3. Paper mentions that claims reimbursement is based on package rates, by which the amount reimbursed for a procedure is pre-determined. But average rates widely for the same procedures across the three schemes (e.g., Caesarean section.) Authors need to explain the discrepancy between the narrative and the table.

The paper notes (L 228) that the average claim amount for GWU in MHIS II and III is double that of the MHIS I but does not explain whether this is due to increase in package rate/per day of admission as the average length of stay is the same.

Response:

We thank the reviewer for this comment, which we believe reflects inadequate explanation of the ‘General Ward Unspecified (GWU)’ on our behalf, rather than data discrepancy or inaccuracy. There are pre-determined package rates for all procedures carried out under MHIS, and this is true for all packages except the GWU. This is why we present total estimates of volume of care and financial dispensation for all packages in the newly added figures 1a,b, and 2a,b, and provide further detail on ‘average’ amount claimed per claim in general ward unspecified because this package is unique. We have added the following text to make this point more clearly:

Where reimbursement rates are pre-determined per package by the MHIS, the GWU is unique in that there are no such clear parameters for reimbursable amount. It appears that this lack of clear boundaries for reimbursement under this package is contributing to its overuse. Meticulous analysis of hand-entered reasons for claims under this package revealed that the most common entries for this claim were for pre-existing packages that already exist within the MHIS, including typhoid, vomiting and diarrhoeal disease, and fever. When comparing amount claimed under GWU for these manual entries against the set reimbursement rate for the correct package of care, we noted that oftentimes the pre-set package rate would have been higher had the correct package been allocated. This indicates that GWU is most likely being used in administrative error due to an inability or unwillingness to locate the correct package of care.

4. In discussion section the authors states that (L 250) the gender distribution of enrolment has been equal and static over all phases of MHIS, indicating gender parity by enrolment since the scheme’s inception. This is not borne by table 1. Male enrolment moved from 44.7 to 53.3 to 47.7. While gender distribution of health services may be skewed against females what is to be examined in this paper, is whether enrolment and utilisation follows the same pattern in other published studies on government funded health insurance schemes. Both the references cited deal with consumption of health care in general not access to government funded health insurance schemes.

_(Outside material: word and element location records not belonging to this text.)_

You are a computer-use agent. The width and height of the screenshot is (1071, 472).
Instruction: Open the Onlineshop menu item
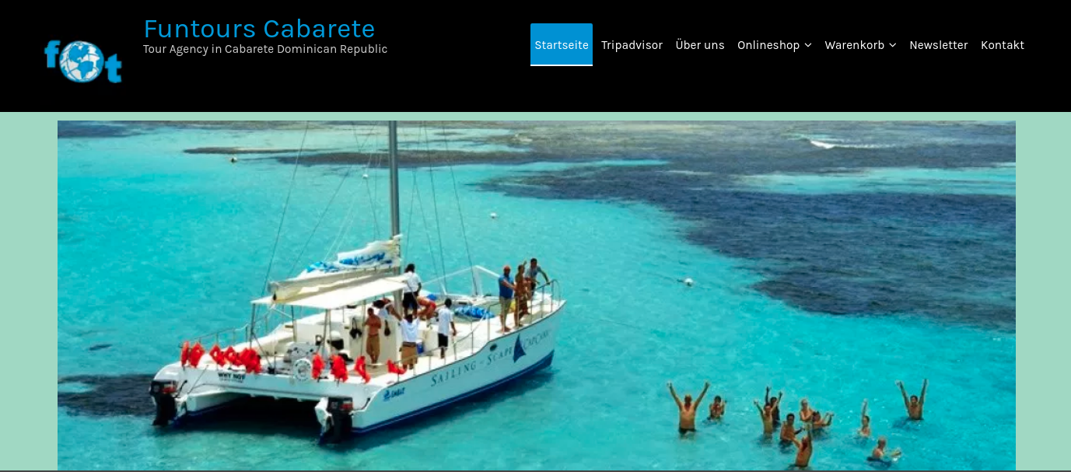click(768, 45)
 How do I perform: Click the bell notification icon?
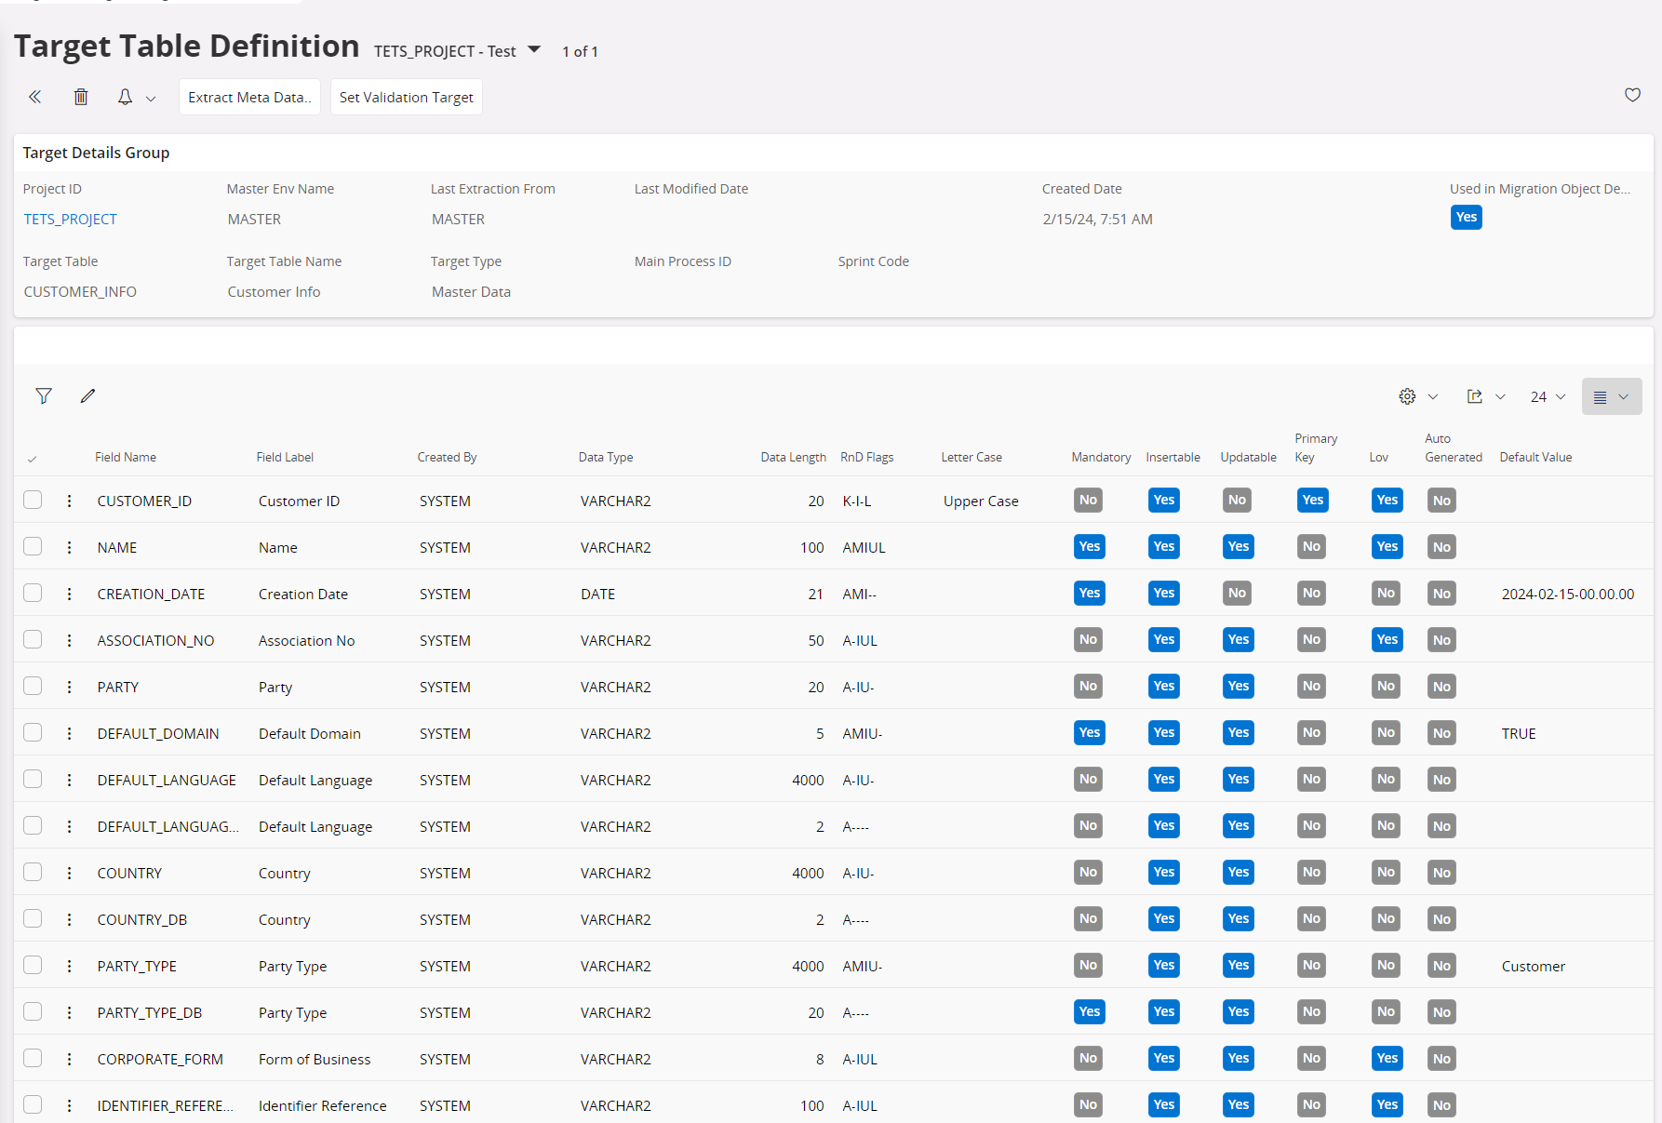(x=125, y=97)
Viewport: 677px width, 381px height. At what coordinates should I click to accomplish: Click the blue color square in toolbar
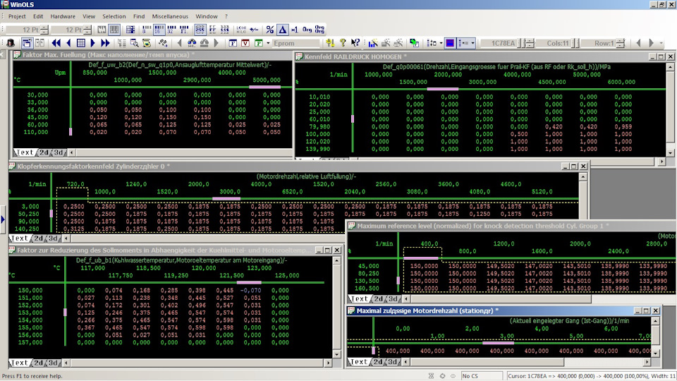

We thank the reviewer for this comment. We considered and discussed this comment in great detail as a team and decided to remove the line on gender parity in enrolment and utilization, as we felt that we did not currently have all the information necessary to substantiate this point. The primary reason for this is that we feel that further analyses is required to better understand care utilisation through a gender lens by examining claims for common conditions that affect both men and women, such as cardiovascular disease and diabetes, against population-level estimates of disease burden, to assess whether both males and females are equitably accessing care. At present, care utilisation is skewed in the direction of females under the MHIS due to the high proportion of claims being made for maternal care packages. There are well-recognised reasons for this, such as the incentivization of ASHA workers to accompany women to institutional care for their delivery. We did not have time to undertake this additional analyses at present, and hope that it may form the basis of a program of work on health system strengthening through a gender lens by a PhD student at IIPH in Meghalaya using data from MHIS I through to the more recent MHIS IV.

5. Paper states that (L. 254) Analysis of claims data by provider showed that more than half of the claims were accrued to the private sector hospitals in all phases of the scheme. I could not find the data to support this in the paper.

Thank you for this comment. We apologise for this oversight and have added a table and accompanying text to the manuscript:

Hospital Type MHIS-I MHIS-II MHIS-III

Number of Claims and Share of Public & Private Hospitals (in %)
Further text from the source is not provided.